Friday, November 15, 2013

Unintended consequences - in Chinese homes

When we Americans look at changes in China, we often think "well those Commies are at it again" or "finally those Commies are using some common sense." OK, maybe you don't look at it that way; perhaps it's just a personal problem.

But when the Chinese government makes a change, it's not doing so to address the American public. It's doing so to address Chinese interests.

And it's important to look at China's relaxing of the "one child" policy through Chinese eyes.

The policy was initially established to address a rapidly expanding population, on the assumption that if China reduced its population growth, it would become more prosperous.

But the decline in the birth rate had an unintended consequence:

Traditionally in China, a son or daughter is often relied upon to provide material assistance to parents and grandparents.

And when there are fewer sons and daughters...

The one-child policy is having a distorting effect on a modernizing society of 1.3 billion whose 194 million citizens over age 60 have few children to rely on for aid. China also needs more workers to maintain economic growth and generate tax revenues to care for a growing elderly population.

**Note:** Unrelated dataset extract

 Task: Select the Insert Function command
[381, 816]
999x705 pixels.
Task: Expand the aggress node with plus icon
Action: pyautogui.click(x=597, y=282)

And the balance of the population was also affected:

Last year, a government think tank urged China's leaders to start phasing out the policy and allow two children for every family by 2015, saying the country had paid a "huge political and social cost."

The China Development Research Foundation said the policy had resulted in social conflict, high administrative costs and led indirectly to a long-term gender imbalance because of illegal abortions of female fetuses and the infanticide of baby girls by parents who cling to a traditional preference for a son.

So now there are few young Chinese men, and even fewer young Chinese women. I wonder if Russian women are advertising in Chinese newspapers, offering to become brides.